- **WHAT YOU NEED TO DO**
Please restate the material below word for word, from the first line through the one that contains "This screenshot has width=1060, height=550.", inclusive.
+ + +
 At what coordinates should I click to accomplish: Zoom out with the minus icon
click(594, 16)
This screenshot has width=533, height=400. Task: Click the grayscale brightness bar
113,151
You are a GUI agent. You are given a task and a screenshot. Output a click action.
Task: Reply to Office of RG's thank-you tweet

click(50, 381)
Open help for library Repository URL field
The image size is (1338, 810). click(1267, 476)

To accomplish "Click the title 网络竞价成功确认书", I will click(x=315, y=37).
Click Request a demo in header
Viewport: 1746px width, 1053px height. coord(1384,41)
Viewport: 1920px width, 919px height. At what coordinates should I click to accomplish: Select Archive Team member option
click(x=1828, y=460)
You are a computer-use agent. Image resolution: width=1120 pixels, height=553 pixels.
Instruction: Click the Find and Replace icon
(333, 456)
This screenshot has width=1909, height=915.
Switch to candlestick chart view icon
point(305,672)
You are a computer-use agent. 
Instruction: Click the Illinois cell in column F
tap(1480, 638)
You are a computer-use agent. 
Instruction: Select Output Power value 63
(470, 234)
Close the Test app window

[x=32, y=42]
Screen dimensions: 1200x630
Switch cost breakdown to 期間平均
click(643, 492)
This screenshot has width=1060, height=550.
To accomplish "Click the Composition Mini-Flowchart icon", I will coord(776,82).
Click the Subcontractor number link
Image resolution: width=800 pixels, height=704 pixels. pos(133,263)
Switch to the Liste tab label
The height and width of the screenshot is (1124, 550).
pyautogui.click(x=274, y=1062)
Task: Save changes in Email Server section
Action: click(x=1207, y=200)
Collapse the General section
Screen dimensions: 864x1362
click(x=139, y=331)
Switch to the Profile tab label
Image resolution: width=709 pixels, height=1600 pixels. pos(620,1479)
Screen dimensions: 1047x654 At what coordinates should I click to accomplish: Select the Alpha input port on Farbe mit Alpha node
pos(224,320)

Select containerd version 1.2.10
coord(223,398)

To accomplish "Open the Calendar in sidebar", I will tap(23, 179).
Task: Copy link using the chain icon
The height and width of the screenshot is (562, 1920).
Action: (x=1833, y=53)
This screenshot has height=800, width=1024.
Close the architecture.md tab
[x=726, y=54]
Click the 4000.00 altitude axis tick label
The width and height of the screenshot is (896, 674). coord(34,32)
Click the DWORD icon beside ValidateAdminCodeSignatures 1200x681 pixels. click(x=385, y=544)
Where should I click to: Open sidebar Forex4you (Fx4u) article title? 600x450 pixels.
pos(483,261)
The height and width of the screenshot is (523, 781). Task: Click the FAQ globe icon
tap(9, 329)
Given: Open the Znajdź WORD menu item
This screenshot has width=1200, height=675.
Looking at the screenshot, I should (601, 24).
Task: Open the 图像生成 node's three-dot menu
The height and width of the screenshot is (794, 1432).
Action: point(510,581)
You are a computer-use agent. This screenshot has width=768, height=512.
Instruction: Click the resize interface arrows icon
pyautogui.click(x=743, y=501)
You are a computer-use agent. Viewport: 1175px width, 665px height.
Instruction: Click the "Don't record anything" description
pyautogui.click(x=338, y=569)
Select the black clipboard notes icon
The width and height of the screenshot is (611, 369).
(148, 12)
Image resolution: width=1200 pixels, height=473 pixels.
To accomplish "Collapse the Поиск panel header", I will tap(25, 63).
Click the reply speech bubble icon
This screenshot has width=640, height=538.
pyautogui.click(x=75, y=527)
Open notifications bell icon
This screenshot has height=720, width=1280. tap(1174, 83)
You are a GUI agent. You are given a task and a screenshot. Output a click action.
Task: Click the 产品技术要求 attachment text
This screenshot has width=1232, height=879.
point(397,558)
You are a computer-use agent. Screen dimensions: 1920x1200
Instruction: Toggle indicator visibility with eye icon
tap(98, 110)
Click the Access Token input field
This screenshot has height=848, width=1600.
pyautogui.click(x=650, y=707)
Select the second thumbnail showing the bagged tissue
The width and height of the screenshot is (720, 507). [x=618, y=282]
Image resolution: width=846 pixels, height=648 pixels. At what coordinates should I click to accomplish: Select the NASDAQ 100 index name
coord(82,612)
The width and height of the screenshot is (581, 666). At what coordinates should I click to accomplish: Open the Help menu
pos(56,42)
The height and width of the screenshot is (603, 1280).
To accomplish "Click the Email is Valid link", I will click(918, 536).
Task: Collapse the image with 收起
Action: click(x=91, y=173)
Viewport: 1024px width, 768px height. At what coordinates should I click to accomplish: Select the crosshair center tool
+ + +
- **WORKED SOLUTION**
 At what coordinates should I click to accomplish: Zoom out with the minus icon
click(594, 16)
This screenshot has width=533, height=400. Task: Click the grayscale brightness bar
113,151
You are a GUI agent. You are given a task and a screenshot. Output a click action.
Task: Reply to Office of RG's thank-you tweet

click(50, 381)
Open help for library Repository URL field
The image size is (1338, 810). click(1267, 476)

To accomplish "Click the title 网络竞价成功确认书", I will click(x=315, y=37).
Click Request a demo in header
Viewport: 1746px width, 1053px height. coord(1384,41)
Viewport: 1920px width, 919px height. At what coordinates should I click to accomplish: Select Archive Team member option
click(x=1828, y=460)
You are a computer-use agent. Image resolution: width=1120 pixels, height=553 pixels.
Instruction: Click the Find and Replace icon
(333, 456)
This screenshot has width=1909, height=915.
Switch to candlestick chart view icon
point(305,672)
You are a computer-use agent. 
Instruction: Click the Illinois cell in column F
tap(1480, 638)
You are a computer-use agent. 
Instruction: Select Output Power value 63
(470, 234)
Close the Test app window

[x=32, y=42]
Screen dimensions: 1200x630
Switch cost breakdown to 期間平均
click(643, 492)
This screenshot has width=1060, height=550.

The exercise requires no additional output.